> **EXERCISE REQUIREMENTS**: Within the records below, find the line with "You are a computer-use" and the line with "The width and", then reproduce exactly those two lines and all lines between them, without any picture.

#### ENTRIES PROVIDED ####

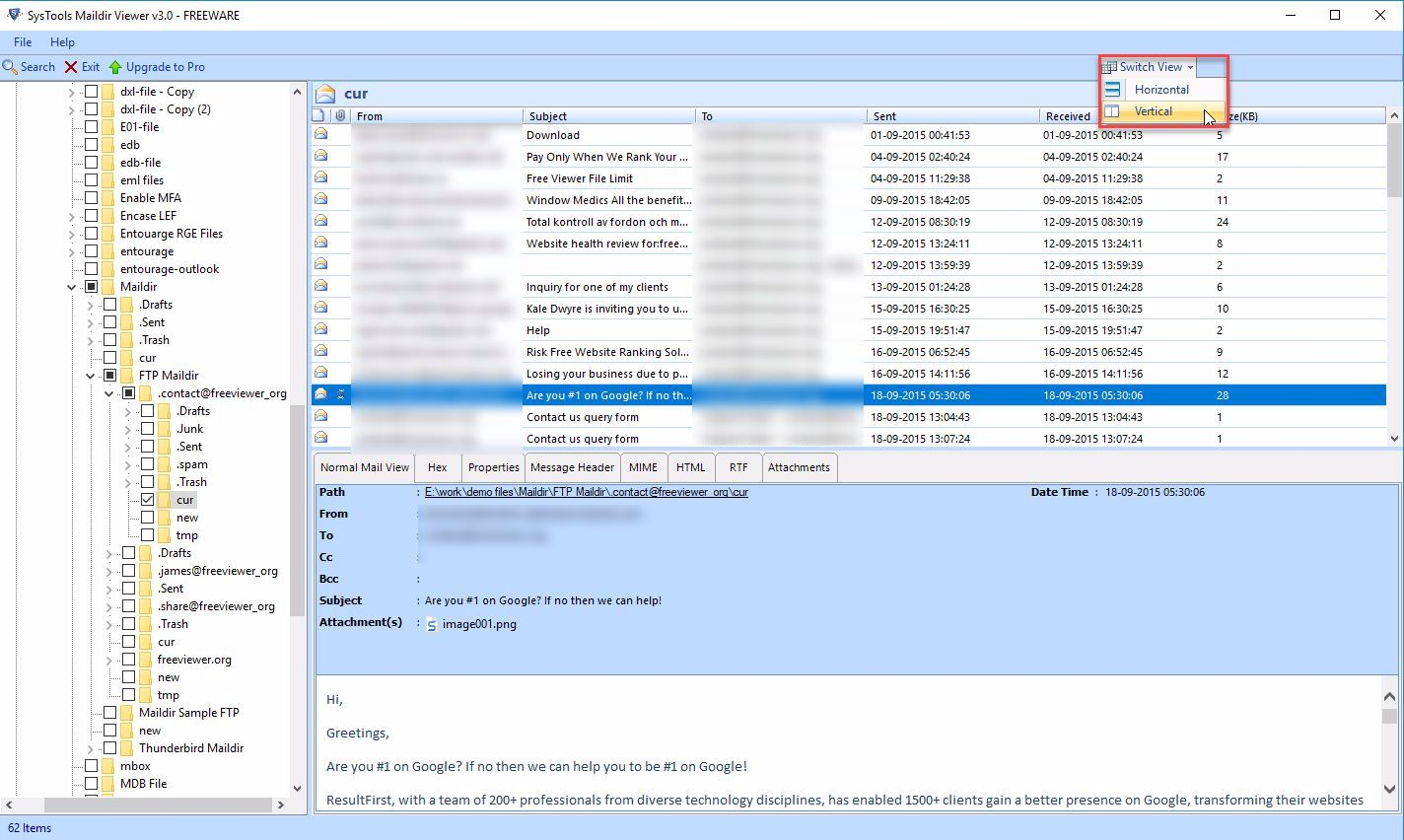Viewport: 1404px width, 840px height.
Task: Click the Upgrade to Pro arrow icon
Action: 116,66
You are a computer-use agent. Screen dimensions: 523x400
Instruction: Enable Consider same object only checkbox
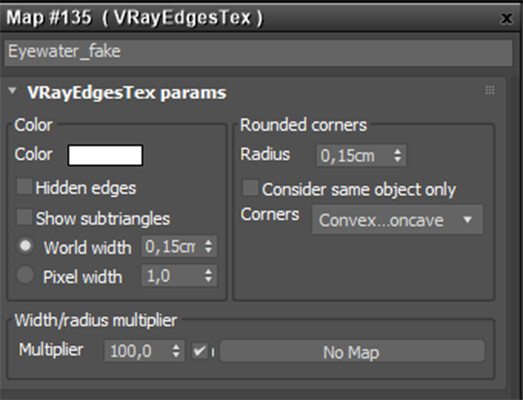pos(250,188)
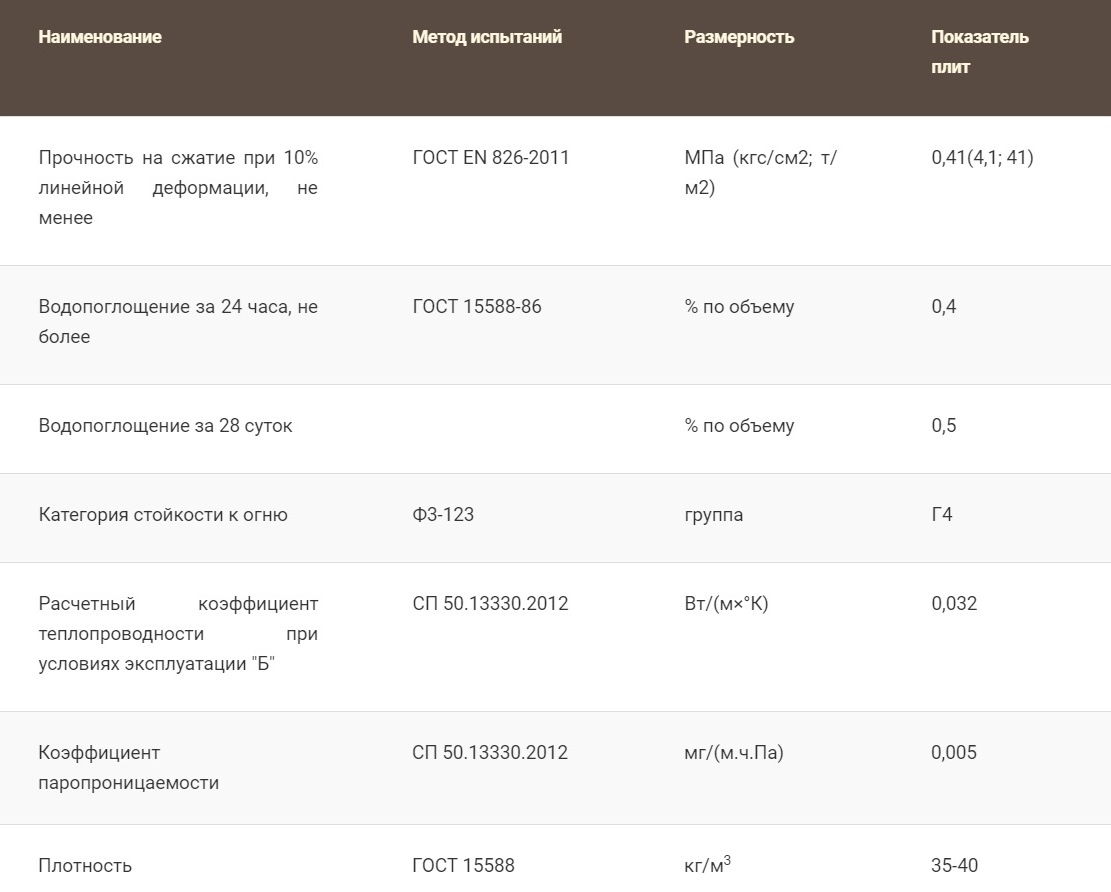Click the thermal conductivity value "0,032"
This screenshot has height=892, width=1111.
click(x=954, y=604)
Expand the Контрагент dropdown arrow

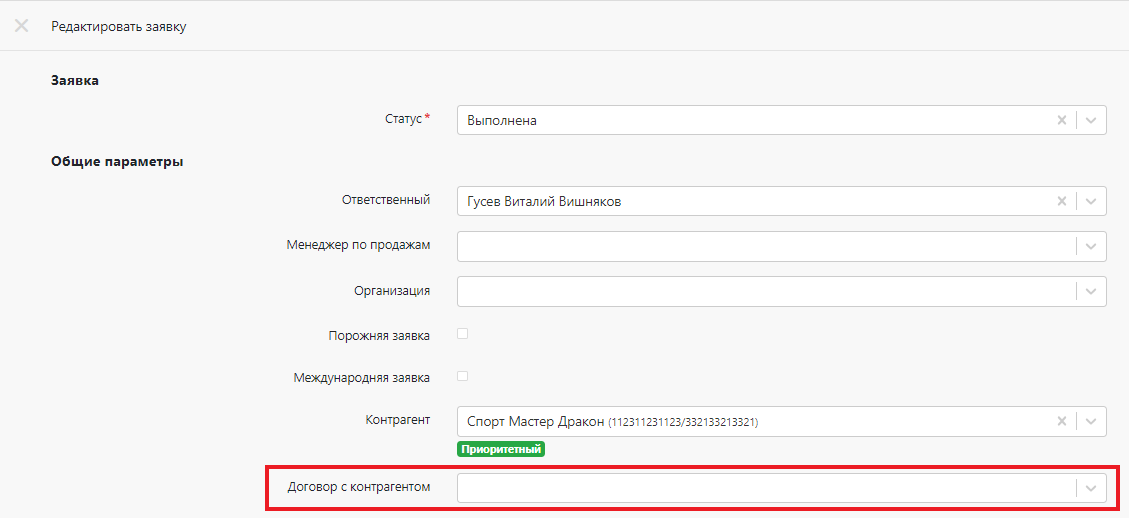click(x=1091, y=421)
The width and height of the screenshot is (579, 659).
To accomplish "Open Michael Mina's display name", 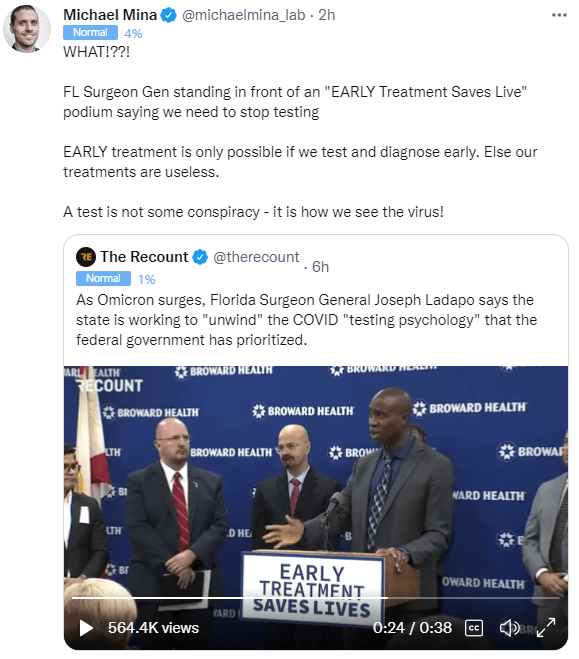I will click(x=110, y=15).
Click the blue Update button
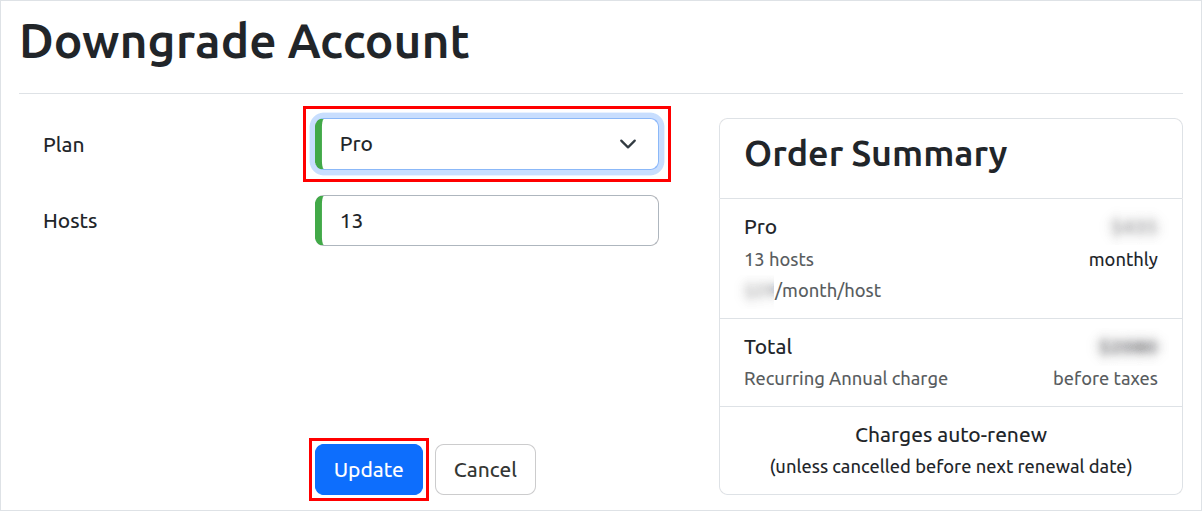 coord(369,470)
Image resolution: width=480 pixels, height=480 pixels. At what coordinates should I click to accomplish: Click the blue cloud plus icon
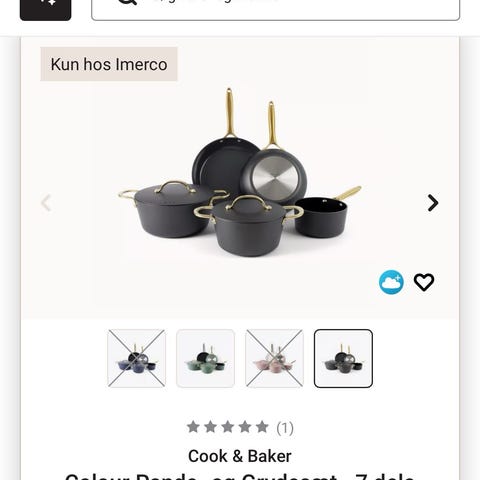click(x=391, y=282)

####

> **SOLUTION**:
You are a computer-use agent. Screen dimensions: 523x400
Instruction: Enable Consider same object only checkbox
pos(250,188)
Click the thermal conductivity value "0,032"
This screenshot has height=892, width=1111.
click(x=954, y=604)
Expand the Контрагент dropdown arrow

click(x=1091, y=421)
The width and height of the screenshot is (579, 659).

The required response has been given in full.